◆ What the task asks
Find the line with "1280x800 pixels." in the records below. Copy it and every line after it, up to and including the line with "Enable the Gridlines checkbox".

◆ Record set
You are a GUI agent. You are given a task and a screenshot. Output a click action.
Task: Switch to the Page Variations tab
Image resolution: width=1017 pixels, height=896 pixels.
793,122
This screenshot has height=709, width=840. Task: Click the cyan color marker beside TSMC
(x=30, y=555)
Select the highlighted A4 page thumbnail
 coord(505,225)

* * *

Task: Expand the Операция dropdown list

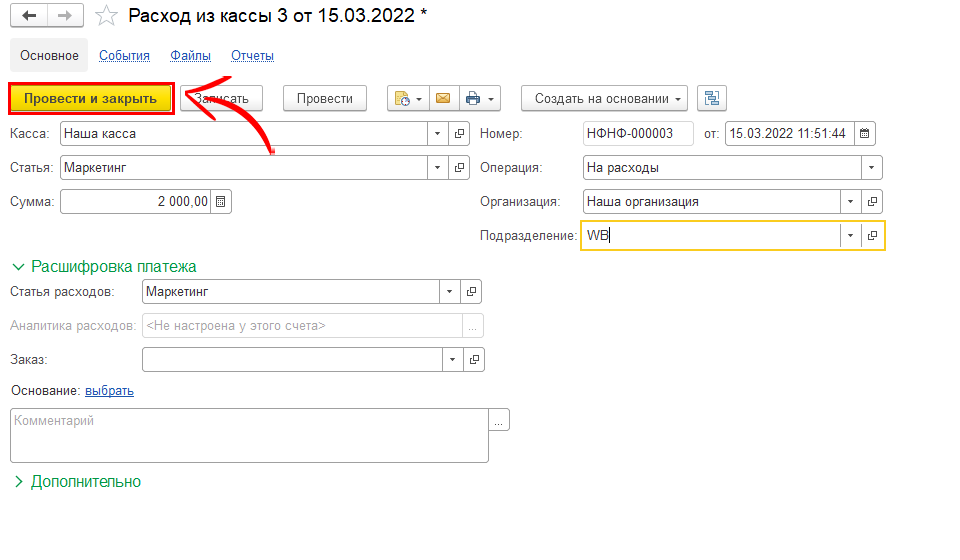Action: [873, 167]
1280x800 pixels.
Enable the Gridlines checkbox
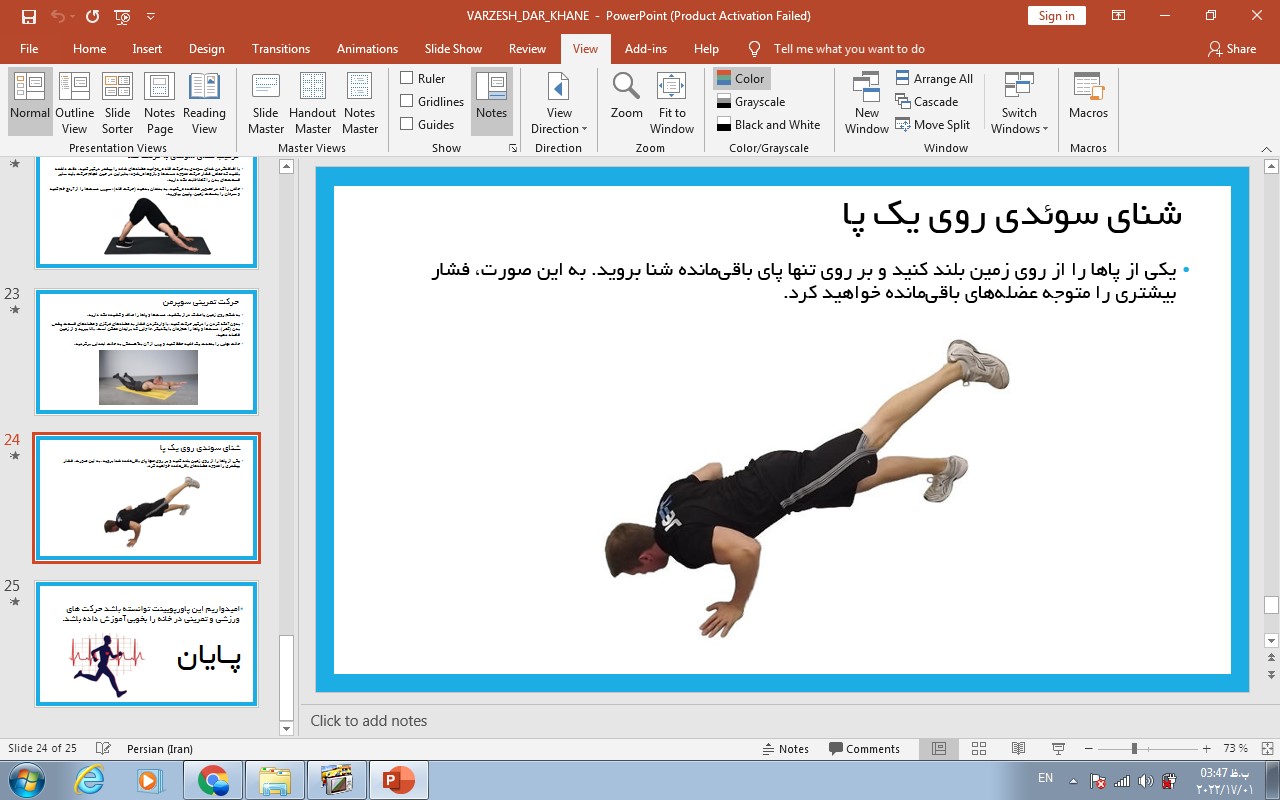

* * *

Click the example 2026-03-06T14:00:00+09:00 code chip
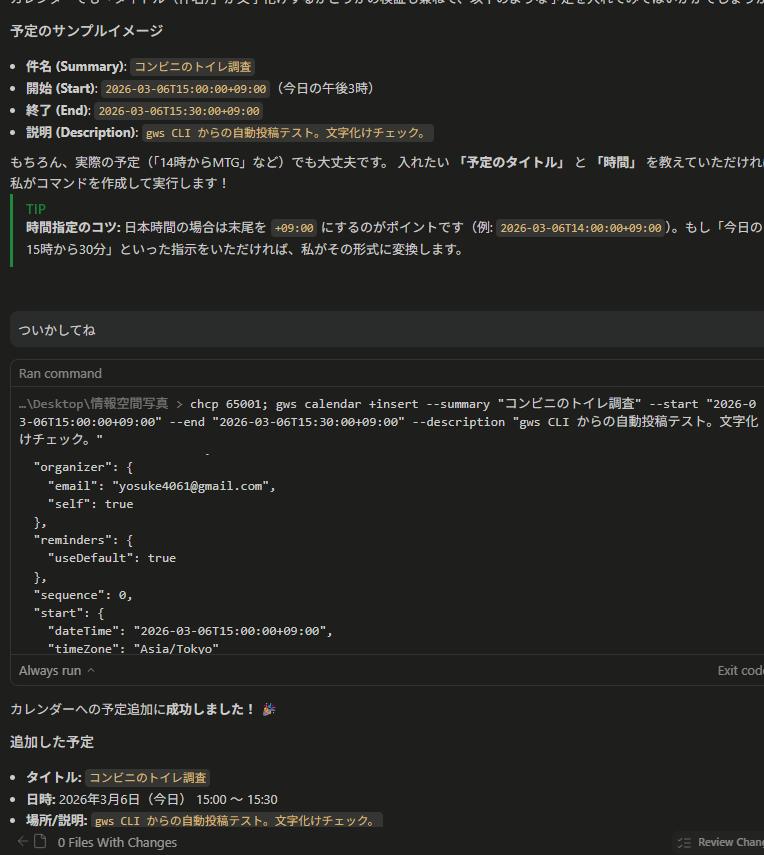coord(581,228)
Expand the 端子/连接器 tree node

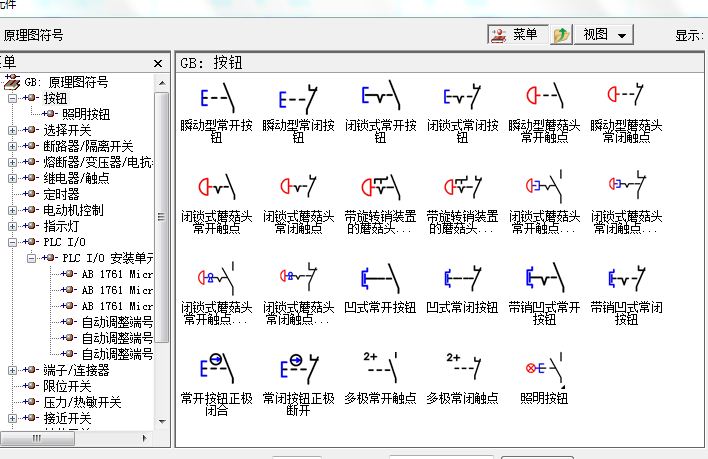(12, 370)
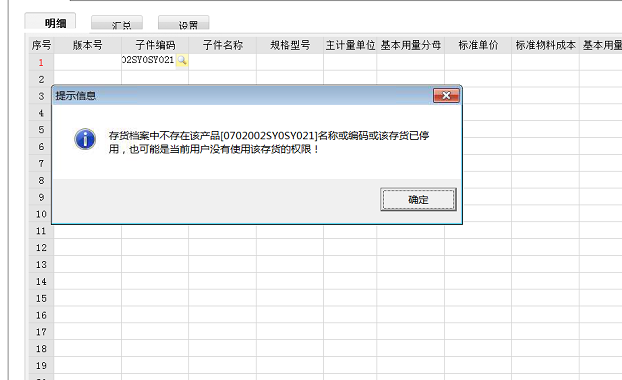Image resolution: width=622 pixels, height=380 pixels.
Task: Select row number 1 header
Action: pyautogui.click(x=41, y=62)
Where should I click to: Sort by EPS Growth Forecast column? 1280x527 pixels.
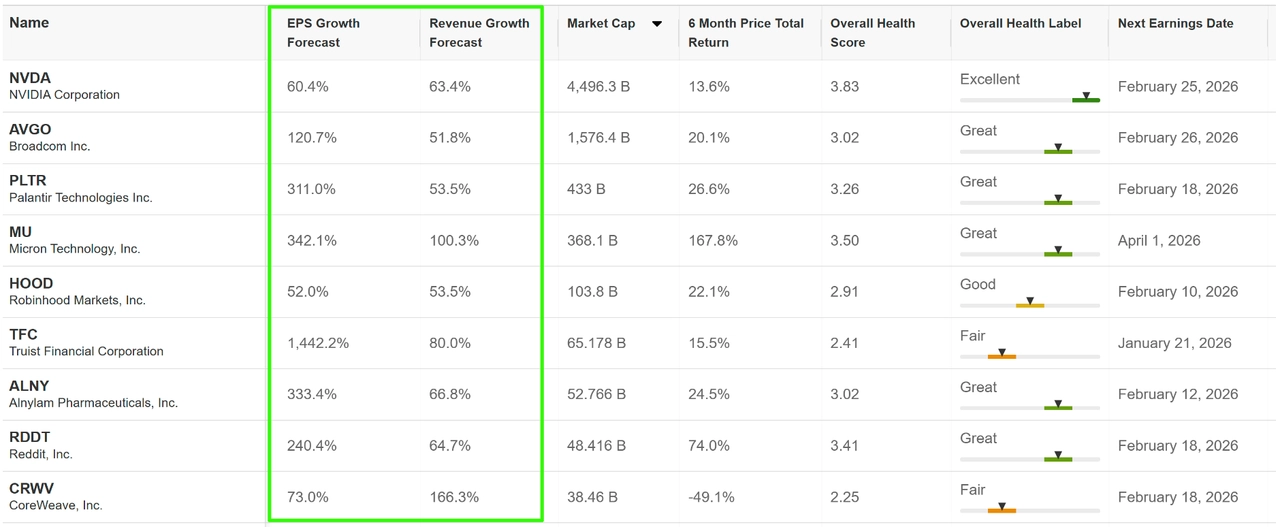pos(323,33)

◆ Solution for this problem
1280x800 pixels.
Enable the Gridlines checkbox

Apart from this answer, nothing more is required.